“Well that was fun.” said Mary, a warm glow spreading through her body.
“If a little unexpected, talk about spur of the moment.” remarked John.
“You know being in the woods always made me randy.”
“Long time since we did that though.” John looked admiringly at her body. “You still have beautiful shoulders.” he kissed her on them reinforcing his words.
“Shame about the rest of me.” she laughed.
“Looks alright to me.” John reassured her.
“Stop flattering me, everything’s heading south.”
“I can’t really say anything can I? Anyway, you’re not bad for an old bird!”
“Cheeky bugger, we’d better get dressed, Sarah’s bringing the grandkids round in an hour.”
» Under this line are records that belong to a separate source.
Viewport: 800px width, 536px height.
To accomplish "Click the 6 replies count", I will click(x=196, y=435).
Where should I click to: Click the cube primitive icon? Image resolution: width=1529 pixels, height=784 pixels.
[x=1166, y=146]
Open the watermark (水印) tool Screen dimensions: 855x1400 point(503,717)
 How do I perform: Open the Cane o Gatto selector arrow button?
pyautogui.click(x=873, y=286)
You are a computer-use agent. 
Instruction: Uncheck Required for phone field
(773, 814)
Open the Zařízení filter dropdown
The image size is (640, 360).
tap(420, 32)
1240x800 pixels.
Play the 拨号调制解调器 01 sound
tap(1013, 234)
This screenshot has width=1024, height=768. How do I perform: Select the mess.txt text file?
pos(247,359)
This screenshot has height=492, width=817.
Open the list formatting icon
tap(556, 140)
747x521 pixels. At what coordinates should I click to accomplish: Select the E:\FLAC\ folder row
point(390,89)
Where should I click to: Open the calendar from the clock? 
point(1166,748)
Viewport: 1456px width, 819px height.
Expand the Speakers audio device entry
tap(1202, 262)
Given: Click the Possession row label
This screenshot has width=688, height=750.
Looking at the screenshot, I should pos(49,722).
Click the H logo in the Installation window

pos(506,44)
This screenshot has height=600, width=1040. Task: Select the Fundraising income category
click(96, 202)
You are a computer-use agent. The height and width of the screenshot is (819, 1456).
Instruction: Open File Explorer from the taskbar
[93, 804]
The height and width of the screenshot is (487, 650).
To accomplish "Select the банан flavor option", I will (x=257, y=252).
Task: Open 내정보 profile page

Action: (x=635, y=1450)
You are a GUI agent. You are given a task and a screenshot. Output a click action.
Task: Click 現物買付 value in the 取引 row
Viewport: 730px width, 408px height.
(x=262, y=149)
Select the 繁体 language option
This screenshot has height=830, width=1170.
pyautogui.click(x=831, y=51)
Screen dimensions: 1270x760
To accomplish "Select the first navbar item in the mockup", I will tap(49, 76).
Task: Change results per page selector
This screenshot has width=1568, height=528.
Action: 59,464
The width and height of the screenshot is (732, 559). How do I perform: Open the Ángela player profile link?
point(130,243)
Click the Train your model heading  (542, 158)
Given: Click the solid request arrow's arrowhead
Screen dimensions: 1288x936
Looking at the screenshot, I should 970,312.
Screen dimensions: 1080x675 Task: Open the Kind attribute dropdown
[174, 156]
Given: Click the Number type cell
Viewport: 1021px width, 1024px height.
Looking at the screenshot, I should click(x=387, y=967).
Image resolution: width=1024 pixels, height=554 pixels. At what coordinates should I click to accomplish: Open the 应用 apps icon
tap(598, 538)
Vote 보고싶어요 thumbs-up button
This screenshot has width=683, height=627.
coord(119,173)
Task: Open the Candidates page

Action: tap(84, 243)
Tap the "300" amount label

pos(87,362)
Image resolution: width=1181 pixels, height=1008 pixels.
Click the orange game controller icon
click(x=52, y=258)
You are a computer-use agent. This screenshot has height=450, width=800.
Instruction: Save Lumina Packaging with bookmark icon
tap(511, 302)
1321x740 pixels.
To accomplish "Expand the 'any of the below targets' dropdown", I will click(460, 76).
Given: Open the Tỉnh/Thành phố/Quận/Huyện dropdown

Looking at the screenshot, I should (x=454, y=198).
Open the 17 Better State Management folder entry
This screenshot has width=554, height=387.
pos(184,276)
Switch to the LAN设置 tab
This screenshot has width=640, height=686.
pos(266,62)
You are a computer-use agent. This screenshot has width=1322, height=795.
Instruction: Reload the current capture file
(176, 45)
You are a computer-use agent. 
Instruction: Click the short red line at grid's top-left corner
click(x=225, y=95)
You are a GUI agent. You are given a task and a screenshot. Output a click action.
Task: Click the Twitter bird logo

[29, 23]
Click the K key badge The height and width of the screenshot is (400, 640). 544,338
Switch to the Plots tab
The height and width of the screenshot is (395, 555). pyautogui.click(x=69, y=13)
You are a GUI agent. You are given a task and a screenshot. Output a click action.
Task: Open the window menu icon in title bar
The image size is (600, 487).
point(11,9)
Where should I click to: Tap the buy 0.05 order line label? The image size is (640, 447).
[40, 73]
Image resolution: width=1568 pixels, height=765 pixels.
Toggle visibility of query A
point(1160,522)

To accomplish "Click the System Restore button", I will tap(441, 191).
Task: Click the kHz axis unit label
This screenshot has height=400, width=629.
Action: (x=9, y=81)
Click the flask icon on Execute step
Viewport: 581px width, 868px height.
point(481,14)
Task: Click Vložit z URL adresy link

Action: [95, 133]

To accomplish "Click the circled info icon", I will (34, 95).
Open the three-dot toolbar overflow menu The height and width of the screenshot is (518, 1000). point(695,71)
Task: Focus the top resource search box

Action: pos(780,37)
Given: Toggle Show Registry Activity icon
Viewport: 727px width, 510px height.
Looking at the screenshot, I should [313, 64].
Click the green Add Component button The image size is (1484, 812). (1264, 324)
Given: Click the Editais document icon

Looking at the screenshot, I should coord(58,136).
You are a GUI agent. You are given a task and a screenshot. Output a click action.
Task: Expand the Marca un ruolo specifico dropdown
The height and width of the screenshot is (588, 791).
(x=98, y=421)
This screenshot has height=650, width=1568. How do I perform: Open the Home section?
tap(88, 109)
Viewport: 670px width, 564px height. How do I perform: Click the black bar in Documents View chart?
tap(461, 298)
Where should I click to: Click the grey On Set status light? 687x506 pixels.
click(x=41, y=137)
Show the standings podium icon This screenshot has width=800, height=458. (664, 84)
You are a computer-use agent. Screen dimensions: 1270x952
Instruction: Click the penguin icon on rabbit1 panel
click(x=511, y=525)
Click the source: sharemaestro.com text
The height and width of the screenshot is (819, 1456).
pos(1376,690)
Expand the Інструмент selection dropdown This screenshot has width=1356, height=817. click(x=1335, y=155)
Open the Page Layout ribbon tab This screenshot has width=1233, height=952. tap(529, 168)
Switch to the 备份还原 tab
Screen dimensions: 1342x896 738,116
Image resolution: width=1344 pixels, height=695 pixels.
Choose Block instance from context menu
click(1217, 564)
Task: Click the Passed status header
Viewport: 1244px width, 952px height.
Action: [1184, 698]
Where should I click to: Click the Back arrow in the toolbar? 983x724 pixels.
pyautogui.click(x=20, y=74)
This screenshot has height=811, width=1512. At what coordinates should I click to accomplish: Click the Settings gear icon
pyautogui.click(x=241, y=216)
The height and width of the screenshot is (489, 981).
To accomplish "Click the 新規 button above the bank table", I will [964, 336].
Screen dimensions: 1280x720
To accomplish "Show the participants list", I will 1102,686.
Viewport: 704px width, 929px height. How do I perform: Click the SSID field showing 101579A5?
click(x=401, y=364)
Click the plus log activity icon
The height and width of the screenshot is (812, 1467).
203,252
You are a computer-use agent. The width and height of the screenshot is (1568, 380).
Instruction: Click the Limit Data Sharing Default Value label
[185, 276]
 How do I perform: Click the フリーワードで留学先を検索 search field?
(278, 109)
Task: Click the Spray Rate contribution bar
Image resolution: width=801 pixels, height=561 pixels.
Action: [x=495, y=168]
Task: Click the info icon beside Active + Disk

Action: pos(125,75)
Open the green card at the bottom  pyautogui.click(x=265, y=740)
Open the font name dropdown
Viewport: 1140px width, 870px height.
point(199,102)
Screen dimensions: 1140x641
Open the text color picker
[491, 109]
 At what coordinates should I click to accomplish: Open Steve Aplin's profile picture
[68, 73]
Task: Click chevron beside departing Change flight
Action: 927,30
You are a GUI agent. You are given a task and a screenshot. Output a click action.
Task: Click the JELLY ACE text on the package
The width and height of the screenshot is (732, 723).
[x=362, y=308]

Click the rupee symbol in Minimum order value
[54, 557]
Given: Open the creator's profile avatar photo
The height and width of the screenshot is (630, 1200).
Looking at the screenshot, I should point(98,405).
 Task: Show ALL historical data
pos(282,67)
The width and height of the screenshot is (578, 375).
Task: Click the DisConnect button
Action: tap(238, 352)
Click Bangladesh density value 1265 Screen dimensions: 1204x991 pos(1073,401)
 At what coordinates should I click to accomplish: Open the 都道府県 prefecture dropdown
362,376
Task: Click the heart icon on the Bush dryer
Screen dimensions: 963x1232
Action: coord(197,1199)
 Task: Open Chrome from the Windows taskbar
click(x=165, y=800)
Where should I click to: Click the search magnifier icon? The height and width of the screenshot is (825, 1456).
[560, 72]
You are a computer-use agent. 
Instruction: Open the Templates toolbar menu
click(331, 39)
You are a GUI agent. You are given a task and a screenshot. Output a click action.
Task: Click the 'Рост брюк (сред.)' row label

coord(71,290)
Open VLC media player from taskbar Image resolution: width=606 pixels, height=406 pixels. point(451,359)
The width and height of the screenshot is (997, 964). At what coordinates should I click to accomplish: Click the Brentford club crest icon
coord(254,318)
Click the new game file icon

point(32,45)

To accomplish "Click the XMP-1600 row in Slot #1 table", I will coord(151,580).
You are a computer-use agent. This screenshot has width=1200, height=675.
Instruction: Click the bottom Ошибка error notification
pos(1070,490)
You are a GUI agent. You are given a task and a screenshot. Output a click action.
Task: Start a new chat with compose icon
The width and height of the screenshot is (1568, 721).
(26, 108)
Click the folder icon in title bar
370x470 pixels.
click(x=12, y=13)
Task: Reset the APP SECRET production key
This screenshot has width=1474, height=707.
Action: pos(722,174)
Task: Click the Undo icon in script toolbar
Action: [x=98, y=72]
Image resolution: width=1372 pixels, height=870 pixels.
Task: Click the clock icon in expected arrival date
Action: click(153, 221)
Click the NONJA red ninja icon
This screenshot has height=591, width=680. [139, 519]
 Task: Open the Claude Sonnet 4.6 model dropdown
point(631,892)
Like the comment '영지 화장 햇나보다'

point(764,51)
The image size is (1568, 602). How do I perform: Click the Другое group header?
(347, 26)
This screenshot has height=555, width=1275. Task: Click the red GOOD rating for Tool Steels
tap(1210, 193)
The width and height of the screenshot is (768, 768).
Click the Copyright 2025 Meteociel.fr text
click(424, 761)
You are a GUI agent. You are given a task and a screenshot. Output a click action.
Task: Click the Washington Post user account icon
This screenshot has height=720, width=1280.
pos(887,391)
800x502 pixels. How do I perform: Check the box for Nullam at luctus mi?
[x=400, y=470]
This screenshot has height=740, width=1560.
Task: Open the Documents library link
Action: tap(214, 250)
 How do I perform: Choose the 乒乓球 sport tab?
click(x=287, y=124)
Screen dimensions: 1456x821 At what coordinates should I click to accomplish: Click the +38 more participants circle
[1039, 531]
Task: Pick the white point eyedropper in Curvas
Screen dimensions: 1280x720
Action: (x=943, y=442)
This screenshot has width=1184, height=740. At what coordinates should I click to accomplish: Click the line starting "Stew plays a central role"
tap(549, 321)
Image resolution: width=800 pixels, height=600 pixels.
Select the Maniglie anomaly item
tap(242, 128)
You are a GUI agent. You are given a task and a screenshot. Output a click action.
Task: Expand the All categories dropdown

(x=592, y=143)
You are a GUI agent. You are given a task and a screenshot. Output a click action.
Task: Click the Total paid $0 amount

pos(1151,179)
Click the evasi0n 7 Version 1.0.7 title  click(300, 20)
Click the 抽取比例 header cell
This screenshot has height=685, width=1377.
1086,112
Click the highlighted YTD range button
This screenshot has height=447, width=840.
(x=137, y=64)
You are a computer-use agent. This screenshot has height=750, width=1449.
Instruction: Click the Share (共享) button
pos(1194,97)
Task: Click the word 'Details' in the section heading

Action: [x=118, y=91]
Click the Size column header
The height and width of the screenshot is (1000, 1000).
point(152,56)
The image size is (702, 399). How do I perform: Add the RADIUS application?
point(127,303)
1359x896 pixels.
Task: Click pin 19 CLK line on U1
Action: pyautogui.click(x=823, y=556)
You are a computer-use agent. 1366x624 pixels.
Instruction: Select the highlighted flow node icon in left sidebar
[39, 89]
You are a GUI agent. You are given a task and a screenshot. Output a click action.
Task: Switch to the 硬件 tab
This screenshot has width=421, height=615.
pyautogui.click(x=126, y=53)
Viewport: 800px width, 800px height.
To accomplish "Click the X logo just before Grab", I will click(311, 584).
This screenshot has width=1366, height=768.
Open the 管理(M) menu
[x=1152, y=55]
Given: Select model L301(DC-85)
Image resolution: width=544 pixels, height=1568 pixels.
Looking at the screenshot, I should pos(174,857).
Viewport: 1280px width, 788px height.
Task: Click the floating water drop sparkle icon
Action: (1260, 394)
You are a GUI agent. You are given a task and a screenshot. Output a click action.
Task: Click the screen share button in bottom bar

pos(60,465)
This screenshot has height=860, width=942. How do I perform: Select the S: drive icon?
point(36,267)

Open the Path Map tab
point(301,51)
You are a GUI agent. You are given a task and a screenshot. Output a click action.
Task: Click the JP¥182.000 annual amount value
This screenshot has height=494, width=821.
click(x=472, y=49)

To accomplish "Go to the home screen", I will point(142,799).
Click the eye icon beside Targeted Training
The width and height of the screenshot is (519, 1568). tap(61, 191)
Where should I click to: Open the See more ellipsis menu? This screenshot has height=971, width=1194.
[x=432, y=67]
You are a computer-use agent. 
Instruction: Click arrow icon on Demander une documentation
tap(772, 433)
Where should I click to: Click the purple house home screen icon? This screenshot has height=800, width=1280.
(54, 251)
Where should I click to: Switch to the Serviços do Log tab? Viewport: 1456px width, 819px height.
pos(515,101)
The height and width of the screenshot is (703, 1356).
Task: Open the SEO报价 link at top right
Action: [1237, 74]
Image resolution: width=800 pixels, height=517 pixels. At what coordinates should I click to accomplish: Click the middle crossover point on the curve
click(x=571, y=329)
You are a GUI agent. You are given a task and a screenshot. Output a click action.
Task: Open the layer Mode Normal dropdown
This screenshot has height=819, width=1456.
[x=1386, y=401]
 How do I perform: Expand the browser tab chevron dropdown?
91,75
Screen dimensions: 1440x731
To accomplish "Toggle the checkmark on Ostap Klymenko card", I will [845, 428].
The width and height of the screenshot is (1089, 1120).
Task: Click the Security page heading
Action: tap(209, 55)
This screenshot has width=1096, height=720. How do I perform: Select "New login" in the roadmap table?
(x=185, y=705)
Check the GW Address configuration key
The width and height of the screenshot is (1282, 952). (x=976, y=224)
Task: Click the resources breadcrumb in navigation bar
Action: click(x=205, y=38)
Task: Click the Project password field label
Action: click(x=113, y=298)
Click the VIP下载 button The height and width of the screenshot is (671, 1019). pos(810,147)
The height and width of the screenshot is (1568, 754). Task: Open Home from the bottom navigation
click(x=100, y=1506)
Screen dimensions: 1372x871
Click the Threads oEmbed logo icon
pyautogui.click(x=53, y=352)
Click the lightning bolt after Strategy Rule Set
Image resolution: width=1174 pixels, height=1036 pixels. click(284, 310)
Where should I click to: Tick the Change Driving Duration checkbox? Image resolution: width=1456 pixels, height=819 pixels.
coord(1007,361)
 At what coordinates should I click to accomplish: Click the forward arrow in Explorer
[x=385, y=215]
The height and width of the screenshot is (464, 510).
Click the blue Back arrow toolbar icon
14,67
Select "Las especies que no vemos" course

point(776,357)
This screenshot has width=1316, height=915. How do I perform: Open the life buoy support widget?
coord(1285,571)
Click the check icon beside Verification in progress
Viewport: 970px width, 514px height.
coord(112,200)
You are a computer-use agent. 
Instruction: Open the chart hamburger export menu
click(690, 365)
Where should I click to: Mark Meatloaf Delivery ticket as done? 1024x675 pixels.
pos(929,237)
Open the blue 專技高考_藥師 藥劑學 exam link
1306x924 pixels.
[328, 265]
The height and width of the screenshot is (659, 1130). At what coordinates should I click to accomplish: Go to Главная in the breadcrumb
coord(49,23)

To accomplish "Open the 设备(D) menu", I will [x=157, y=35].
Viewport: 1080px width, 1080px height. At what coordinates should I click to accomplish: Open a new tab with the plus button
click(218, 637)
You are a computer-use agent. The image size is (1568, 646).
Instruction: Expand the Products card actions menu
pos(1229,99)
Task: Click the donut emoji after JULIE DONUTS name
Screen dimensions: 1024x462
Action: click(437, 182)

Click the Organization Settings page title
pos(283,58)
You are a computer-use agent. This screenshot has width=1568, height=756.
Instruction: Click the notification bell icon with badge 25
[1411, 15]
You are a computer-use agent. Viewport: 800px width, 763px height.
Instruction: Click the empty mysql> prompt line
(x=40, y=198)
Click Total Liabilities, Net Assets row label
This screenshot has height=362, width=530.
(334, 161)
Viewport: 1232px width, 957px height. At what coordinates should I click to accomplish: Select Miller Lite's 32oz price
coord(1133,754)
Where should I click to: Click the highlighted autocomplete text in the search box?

John looked around the copse illuminated by shafts of sunlight through the trees. “The bluebells are lasting well this year. Do you remember we used to bring the kids here when they were young?”
Mary took a twig from her hair. “Mmm, we used to tell them this was a fairy grove and the root holes under the trees were the doors to their houses.” she turned her back. “Do me up.”
John kissed her shoulders once more before fastening her dress. “When you think what we used to get up to here before they came along, we probably frightened them away.”
Mary put her shoes back on while her husband folded the blanket. “This a such a magical place, I’d like to think they were real.”
“Yeah, do you still believe rabbits wear smoking jackets and sit in armchairs reading newspapers in their burrows.” he joked.
“It doesn’t hurt to have an imagination!” she retorted in pretended indignation.
“Come on Tinkerbell let’s get back to the car.” he picked up the picnic basket smiling.
The middle-aged couple walked away hand-in-hand unaware of the myriad of tiny eyes watching curiously from the holes under the tree roots.